Rocha defendeu ainda que haja um plano plurianual para a agricultura, pois, segundo ele, o setor precisa de planejamento.

“Os parlamentares querem voltar a analisar o seguro rural com representantes do governo, do setor agrícola e das seguradoras na segunda quinzena de abril”.

(https://www2.camara.gov.br/agencia/noticias/AGROPECUARIA/412985-DEPUTADOS-COBRAM-DO-GOVERNO-FEDERAL-MAIS-RECURSOS-PARA-O-SEGURO-RURAL.html).

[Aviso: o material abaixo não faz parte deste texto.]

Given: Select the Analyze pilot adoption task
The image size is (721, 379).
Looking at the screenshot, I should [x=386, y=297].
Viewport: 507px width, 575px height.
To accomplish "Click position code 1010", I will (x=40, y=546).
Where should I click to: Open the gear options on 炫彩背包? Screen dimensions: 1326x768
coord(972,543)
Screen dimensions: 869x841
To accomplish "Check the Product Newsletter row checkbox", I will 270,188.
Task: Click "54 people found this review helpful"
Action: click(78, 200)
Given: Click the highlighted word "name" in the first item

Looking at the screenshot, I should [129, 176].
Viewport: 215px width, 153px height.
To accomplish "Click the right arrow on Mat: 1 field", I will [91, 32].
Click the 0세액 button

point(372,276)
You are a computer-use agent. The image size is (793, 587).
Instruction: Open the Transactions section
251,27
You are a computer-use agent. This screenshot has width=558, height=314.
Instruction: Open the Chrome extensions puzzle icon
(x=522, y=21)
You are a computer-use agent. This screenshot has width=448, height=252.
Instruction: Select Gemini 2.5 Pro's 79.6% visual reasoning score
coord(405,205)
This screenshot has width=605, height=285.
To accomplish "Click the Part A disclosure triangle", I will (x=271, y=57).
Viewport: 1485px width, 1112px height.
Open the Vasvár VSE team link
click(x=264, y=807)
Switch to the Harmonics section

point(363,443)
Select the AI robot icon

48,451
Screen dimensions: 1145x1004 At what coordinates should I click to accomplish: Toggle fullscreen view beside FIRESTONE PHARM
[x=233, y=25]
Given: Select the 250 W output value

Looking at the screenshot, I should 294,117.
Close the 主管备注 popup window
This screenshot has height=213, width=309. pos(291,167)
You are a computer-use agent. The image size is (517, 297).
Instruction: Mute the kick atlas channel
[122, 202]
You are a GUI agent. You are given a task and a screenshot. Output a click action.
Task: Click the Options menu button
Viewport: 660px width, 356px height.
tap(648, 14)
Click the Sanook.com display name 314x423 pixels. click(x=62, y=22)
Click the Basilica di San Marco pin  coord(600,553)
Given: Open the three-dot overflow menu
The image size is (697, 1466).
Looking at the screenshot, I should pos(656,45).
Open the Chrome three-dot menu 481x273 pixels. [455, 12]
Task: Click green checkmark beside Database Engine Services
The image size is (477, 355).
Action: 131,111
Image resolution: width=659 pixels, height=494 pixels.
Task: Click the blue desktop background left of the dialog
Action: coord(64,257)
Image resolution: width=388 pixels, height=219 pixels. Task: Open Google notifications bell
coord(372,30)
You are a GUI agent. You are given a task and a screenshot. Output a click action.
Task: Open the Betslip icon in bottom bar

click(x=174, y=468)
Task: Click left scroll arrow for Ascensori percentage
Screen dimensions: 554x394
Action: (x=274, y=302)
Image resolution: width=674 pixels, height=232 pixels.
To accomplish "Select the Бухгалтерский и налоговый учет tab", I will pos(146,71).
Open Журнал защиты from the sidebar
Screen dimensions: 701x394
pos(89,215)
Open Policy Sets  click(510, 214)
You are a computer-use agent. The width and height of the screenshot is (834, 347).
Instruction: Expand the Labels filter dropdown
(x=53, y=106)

Pois bem, a boa noticia é que os Parlamentares tomaram a iniciativa e se dispuseram a discutir novamente a questão do seguro agrícola, porém a proposta de CONVÊNIO A SER FIRMADO com o BNDES da qual o representante do Ministério da Agricultura usou para se sobressair diante dos Parlamentares na audiência pública realizada na Câmara dos Deputados, deixa em duvida certos questionamentos em relação aos reais objetivos do ZONEAMENTO AGROECOLÓGICO que o Governo pretende com a tal “qualificação”.

Primeira questão:

A qualificação do zoneamento servira como base para diminuir riscos às seguradoras ou diminuir custos das apólices ao produtor rural?

Segunda Questão:

O zoneamento qualificado certamente irá indicar o direcionamento de cultivos alternativos de menor escala de risco de perdas provocados por determinados eventos climáticos, neste caso:
Quais as políticas agrícolas de Governo para as culturas alternativas a serem recomendadas com a diminuição das escalas do zoneamento e exploradas pelos produtores rurais?

Conclusão:

Diante do número de produtores beneficiados com o crédito agrícola e dos que conseguiram securitizar suas lavouras neste ano que se passou, devemos concordar que o governo trata o produtor rural com “descaso”, sendo assim fica para os Parlamentares da Comissão da Agricultura a responsabilidade de cobrar a formalização de uma política agrícola plurianual e um seguro agrícola que venha a garantir renda ao menos para TODOS os pequenos produtores deste País.

Muitos produtores rurais já realizam seu próprio planejamento plurianual bem como já realizaram o zoneamento AGROECONOMICO e AMBIENTAL de suas propriedades para se garantir de certos eventos climáticos, propriedades que podem servir de exemplo para o Governo, até porque embora o Governo tenha um Manual de Crédito a disposição na forma da Lei nº4.595 de 31 de dezembro de1964, na prática ainda gatinha para um estudo e analise da chamada “QUALIFICAÇÃO DO ZONEAMENTO”, ou diga-se de uma “proposta de estudo e analise” que ainda depende de ser firmada com o BNDES, ….quando isso se tornara realidade???…

Bem amigos, como o ditado mesmo afirma: Até lá o seguro morreu de velho.